Making The Switch To A Chip-Based Card

As more countries adopt chip technology in lieu of magnetic stripes, one U.S. credit union takes the plunge and changes its card technology.

 
 

Here’s an inconvenient truth about global commerce: Although 99% of U.S. merchants only accept the standard magnetic stripe credit card, it can’t be used in many foreign cities where shopkeepers have long since switched to EMV chip technology. The chip card, though, is starting to gain popularity in the United States and eventually will be accepted just as frequently stateside as it is abroad.

Chip cards have been the standard overseas since 2002, when EuroPay, MasterCard, and Visa collaborated to create EMV. It is now the preferred technology for payment, if not the only option, in Europe, Asia, Canada, Mexico, and Brazil. More than 80 countries around the world use the chip, yet less than 1% of cards issued in the United States have one, according to an article by Cathleen McCarthy for CreditCards.com.

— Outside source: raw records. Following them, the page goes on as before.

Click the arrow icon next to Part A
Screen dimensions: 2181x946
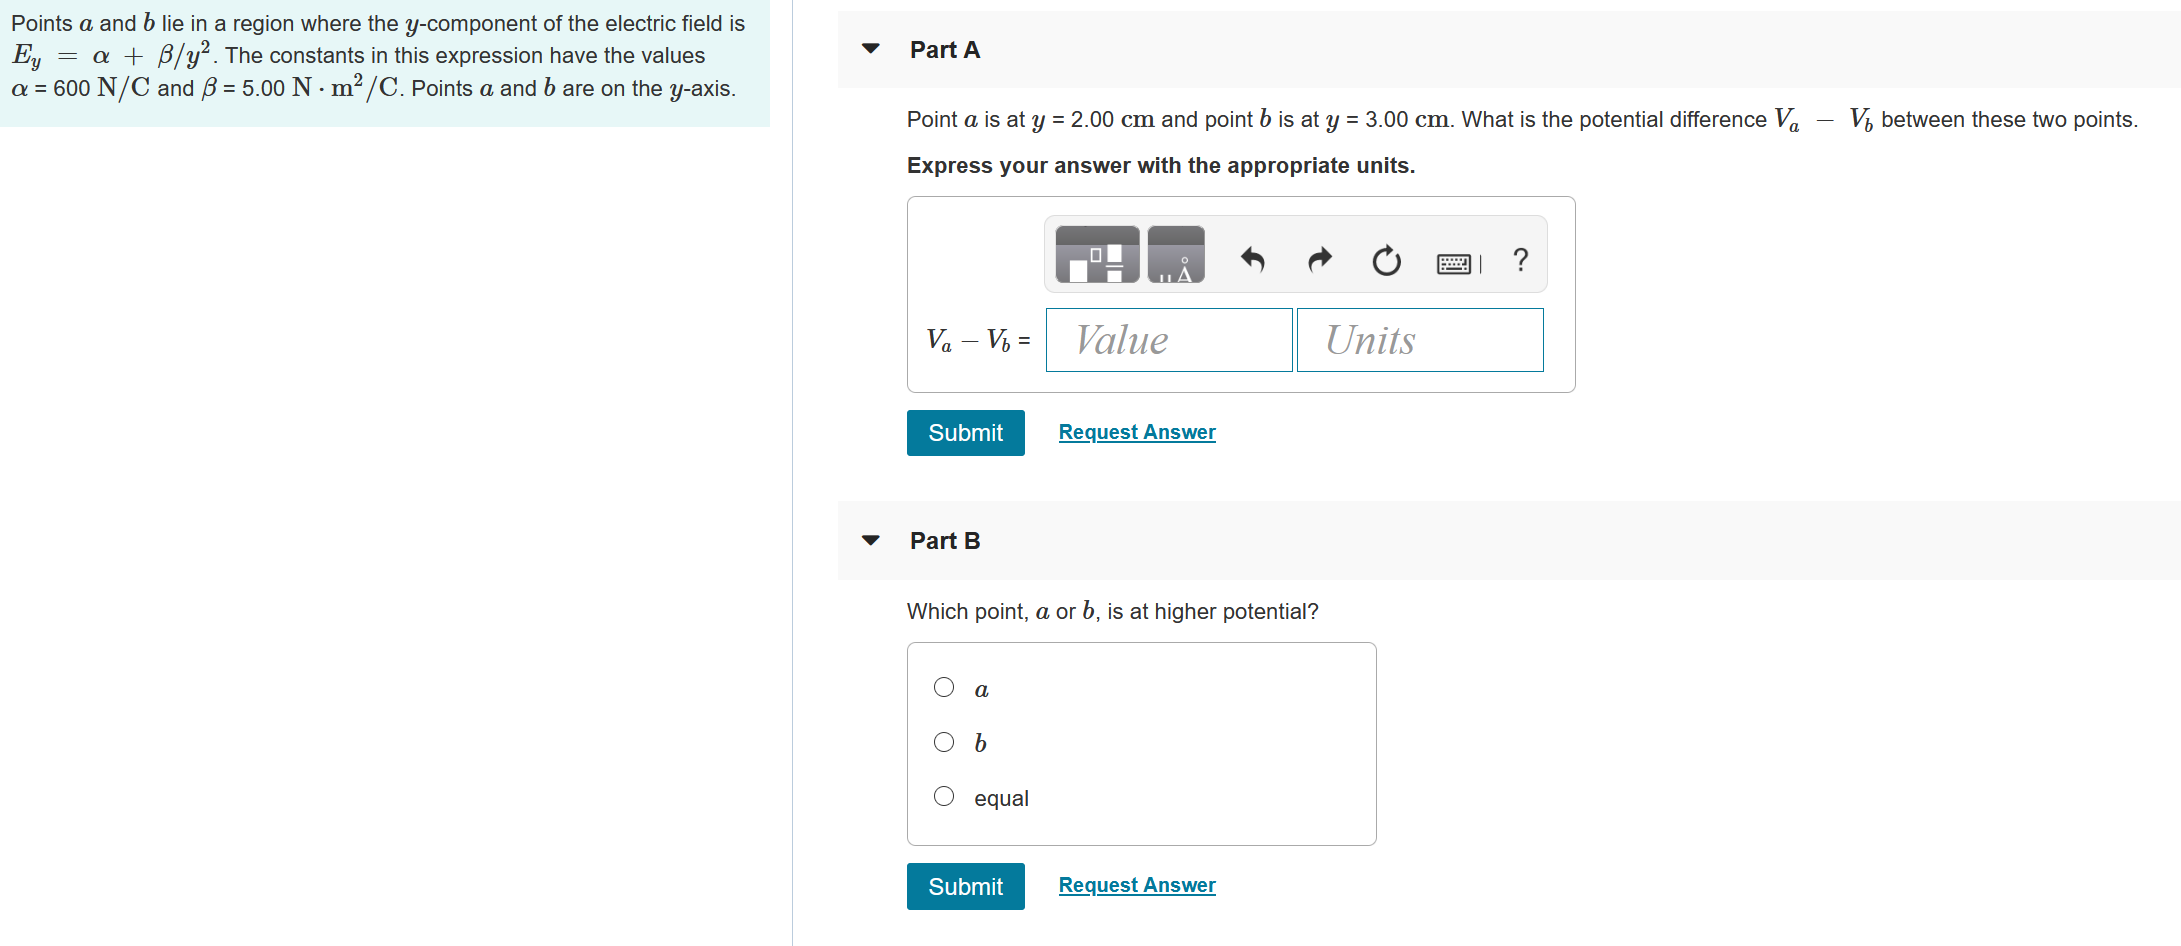tap(871, 47)
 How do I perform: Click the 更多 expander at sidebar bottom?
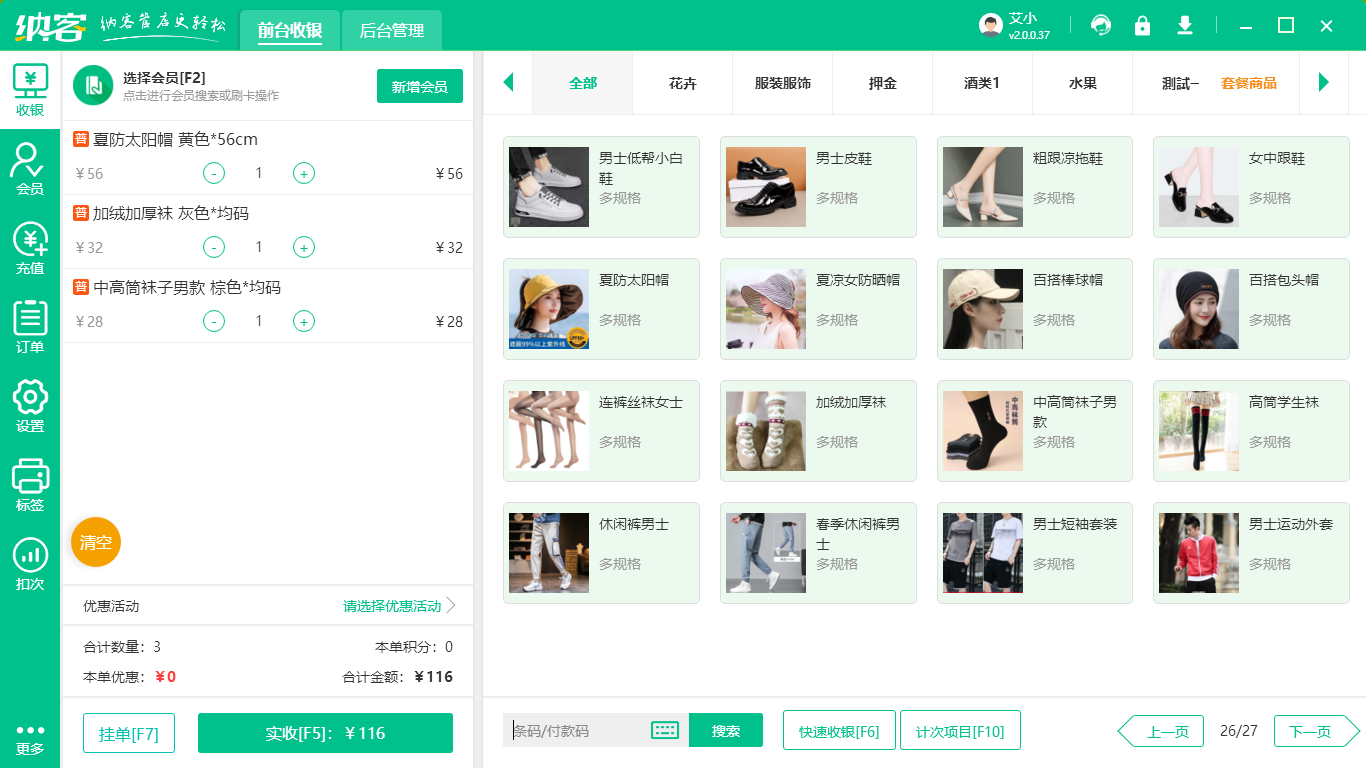[x=29, y=730]
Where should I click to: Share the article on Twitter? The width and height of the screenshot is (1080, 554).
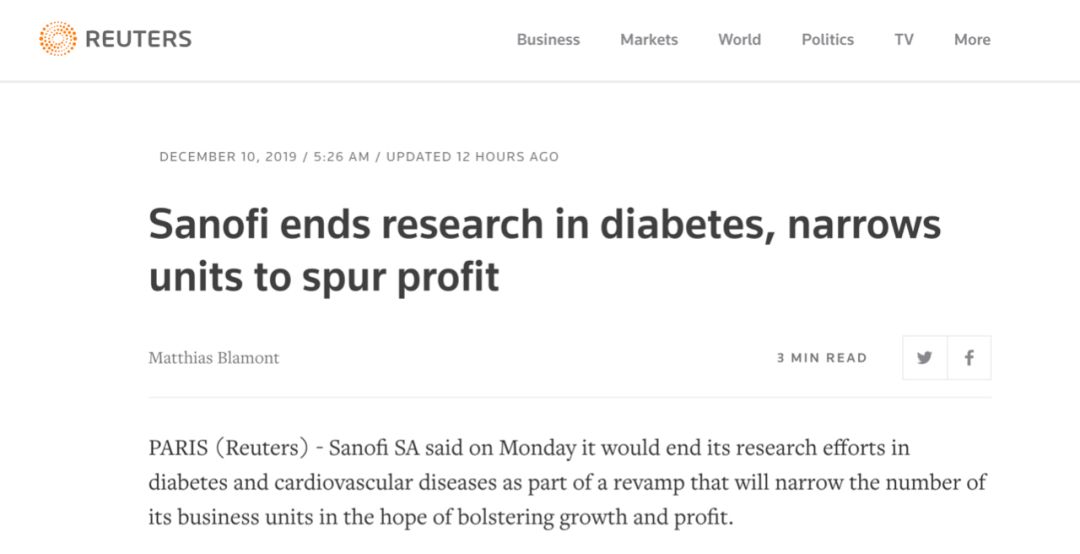click(x=925, y=358)
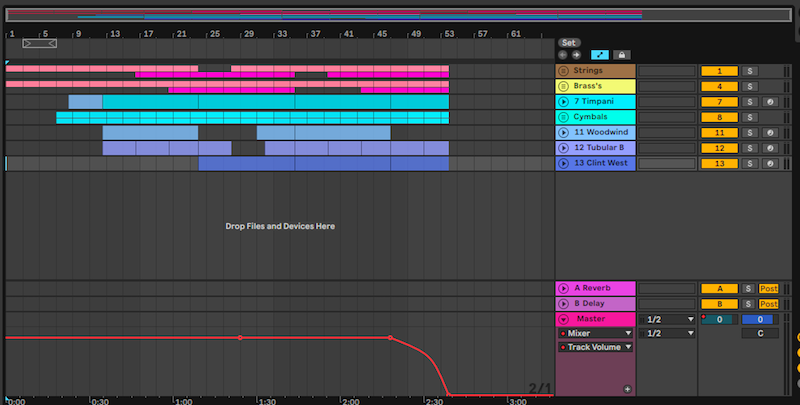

Frequent travelers want the chip, which is why State Department Federal Credit Union ($1.5B; Alexandria, VA) is among the few U.S. financial institutions to offer it. Last year, the credit union rolled out new credit cards equipped with both a standard magnetic stripe and an EMV chip that can be used domestically or abroad.

"A large portion of our membership lives overseas and has been asking about the card for a while," says, Tim Comeau, manager of card services at State Department Federal. “The chip technology is definitely nothing new to them.”

The Coming Mandate For Chip-Based Technology

Unlike magnetic stripe cards, which are swiped, chip cards are inserted into payment terminals. The cardholder’s personal identifying information is encrypted on the embedded microchip, which has an additional safety feature. A magnetic stripe offers the same data for every purchase, but the chip encrypts unique data for each transaction, making the card harder to clone or use fraudulently.

According to Comeau, 99% of merchants in the United States don’t have payment terminals that read EMV chips, and American ATMs aren’t equipped to handle the technology either. But that will change in the coming years because of a Visa mandate that U.S. merchants offer payment terminals that read the chip or risk assuming responsibility for fraudulent charges. The mandate is likely to take effect in October 2015.

The mandate is good news for card issuers such as credit unions and banks, which are currently liable for fraudulent transactions at the point of sale. After the mandate, however, merchants who haven’t adopted the new technology will be on the hook for fraudulent purchases made with a card containing the chip and magnetic stripe.

“When it becomes mandatory for merchants to have the chip technology, that liability [for fraud] shifts from the issuer to the merchant,” Comeau says.

Introducing Members To EMV

The chip and magnetic stripe card is now the only one State Department Federal offers, but the credit union prepared carefully for the switch. For instance, State Department Federal had its CEO and a board member take the card for a test drive while traveling overseas. Then it launched a full-scale media blitz to alert members to the coming changes.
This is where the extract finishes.